I met him in 1990 at University College London where he had the chair of European Private Law and wanted to establish an Erasmus Programme with Italy. He asked Professor Guido Alpa if he knew somebody who could teach Italian Law and my name was suggested; at the time I was working as a solicitor in an English firm. When Basil moved to Oxford as Clifford Chance Professor of European Law and set up the Centre of European and Comparative Law (now Institute of European and Comparative Law) he invited me to join the Centre with the title of Teaching Fellow. My role at the Institute was to teach an introduction to Italian Private and Constitutional Law in Italian to students who would go on to study in Italy for one year. Basil asked me to help from time to time in the organisation of some events of the Institute. In this short piece I would like to remember just two of these events.
In 1998 Basil asked me to join him, four Law Lords (including the Senior Law Lord Robert Goff) and a judge of the Court of Appeal on a trip to Siena to sign the agreement between the University of Oxford and the University of Siena for a student exchange. We then travelled to Rome at the invitation of Professor Alpa where we were received at the Palazzo del Quirinale by the President of the Italian Republic Oscar Luigi Scalfaro and at Palazzo Chigi by the Italian Prime Minister Romano Prodi. It was a very successful trip not only from an academic point of view, it was also very enjoyable.
One of the highlights of this trip was the visit suggested by his wife Eugenie to the Garden of Ninfa near Sermoneta. Unfortunately the garden created in 1921 by Gelasio Caetani was closed to the public the only day we were able to go, but the president of the Fondazione Caetani offered to open it just for us. Ninfa is one of the most beautiful gardens I have ever visited; it was May and all the roses were in bloom. A couple of Austrians at the entrance did not know the garden was closed that day and seeing us entering it they asked me if they could join us. I was of course very happy to let them come with us. As I was walking with one of the Law Lords, approaching them from behind, we heard them reciting a poem. When they saw us they stopped but the Law Lord knew this poem of Goethe by heart and was able to continue it. The Austrians were stunned and I realised in that moment and in that place I was proud to be a European. In my opinion this episode encapsulates everything Basil was striving for in his life: mixing people and cultures in the expectation of a better understanding between them.

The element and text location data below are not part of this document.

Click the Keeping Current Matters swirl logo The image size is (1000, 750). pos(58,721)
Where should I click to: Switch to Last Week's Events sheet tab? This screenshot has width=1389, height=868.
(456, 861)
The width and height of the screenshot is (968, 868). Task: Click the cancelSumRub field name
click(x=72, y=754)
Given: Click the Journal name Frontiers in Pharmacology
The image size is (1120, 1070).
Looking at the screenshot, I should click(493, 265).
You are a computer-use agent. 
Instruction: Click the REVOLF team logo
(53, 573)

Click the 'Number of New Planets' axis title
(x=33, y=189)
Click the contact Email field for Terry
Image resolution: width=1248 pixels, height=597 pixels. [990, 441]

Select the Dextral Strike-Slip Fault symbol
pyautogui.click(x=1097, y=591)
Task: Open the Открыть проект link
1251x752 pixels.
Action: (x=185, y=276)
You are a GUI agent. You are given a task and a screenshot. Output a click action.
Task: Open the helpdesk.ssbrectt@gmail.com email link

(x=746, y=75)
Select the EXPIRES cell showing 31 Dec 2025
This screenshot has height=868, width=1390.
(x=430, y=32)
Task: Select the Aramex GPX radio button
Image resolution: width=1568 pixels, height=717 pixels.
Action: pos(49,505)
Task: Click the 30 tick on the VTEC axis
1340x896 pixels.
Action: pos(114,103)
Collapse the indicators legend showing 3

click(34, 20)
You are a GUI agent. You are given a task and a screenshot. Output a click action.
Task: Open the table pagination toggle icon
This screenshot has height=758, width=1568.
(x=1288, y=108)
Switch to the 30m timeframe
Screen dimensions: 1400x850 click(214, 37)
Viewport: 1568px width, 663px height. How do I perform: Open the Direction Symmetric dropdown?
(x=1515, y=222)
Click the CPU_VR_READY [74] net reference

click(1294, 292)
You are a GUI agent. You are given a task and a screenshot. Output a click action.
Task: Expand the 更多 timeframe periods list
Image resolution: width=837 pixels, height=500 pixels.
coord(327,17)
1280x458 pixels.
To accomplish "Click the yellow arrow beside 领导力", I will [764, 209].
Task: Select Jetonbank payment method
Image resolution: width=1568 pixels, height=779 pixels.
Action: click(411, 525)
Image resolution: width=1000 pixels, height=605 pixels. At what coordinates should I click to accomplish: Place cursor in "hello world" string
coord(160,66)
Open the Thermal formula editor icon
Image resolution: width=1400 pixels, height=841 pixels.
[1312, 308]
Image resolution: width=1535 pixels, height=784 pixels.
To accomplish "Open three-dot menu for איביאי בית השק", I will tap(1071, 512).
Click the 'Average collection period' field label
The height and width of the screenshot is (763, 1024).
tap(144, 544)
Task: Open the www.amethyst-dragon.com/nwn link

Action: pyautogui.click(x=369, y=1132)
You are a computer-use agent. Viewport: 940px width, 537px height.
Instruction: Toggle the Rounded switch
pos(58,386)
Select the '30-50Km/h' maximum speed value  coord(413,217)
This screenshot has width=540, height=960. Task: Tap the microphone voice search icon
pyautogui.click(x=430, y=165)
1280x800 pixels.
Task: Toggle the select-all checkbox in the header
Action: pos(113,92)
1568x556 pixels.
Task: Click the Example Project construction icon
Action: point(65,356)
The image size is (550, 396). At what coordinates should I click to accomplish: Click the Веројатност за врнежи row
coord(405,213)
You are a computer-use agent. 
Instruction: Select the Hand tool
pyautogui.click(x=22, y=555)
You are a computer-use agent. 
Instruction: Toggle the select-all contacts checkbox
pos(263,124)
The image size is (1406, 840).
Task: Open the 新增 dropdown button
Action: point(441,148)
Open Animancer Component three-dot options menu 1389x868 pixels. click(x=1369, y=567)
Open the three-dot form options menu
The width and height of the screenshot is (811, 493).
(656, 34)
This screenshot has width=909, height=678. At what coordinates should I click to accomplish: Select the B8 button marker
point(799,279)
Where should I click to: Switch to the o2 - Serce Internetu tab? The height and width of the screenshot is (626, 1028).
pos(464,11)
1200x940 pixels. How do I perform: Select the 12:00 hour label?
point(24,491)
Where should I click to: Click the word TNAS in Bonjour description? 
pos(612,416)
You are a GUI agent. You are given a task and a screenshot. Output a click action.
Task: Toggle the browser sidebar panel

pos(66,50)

In 2001 Basil organised a lecture to be given by the Lord Chancellor, Baron Irvine of Lairg, in Rome at the Accademia dei Lincei at Palazzo Corsini and asked for my help in organising the day. The lecture about the constitutional changes in the United Kingdom was given in the morning, followed by lunch given by the Marchese and Marchesa Sacchetti at Palazzo Sacchetti in Via Giulia. In the afternoon there was a reception at the magnificent Villa Farnesina and in the evening we had dinner at the Circolo della Caccia. At the end of the dinner there were a few speeches, the last one given by the Senior Partner of Clifford Chance. He said, very simply: “After this day I know what to answer if my daughter asks me: ‘Daddy, what is Paradise?’ ”.
Amongst the many honours he received from various European states was the Grand Cross of the Order of Merit of the Republic of Italy of which he was particularly proud, as he considered Italy his second (or third) motherland. His family was originally from the Republic of Venice wherethe name was spelled ‘Marchesini’.
It was a great privilege to know Basil Markesinis; my life has been enriched in so many ways.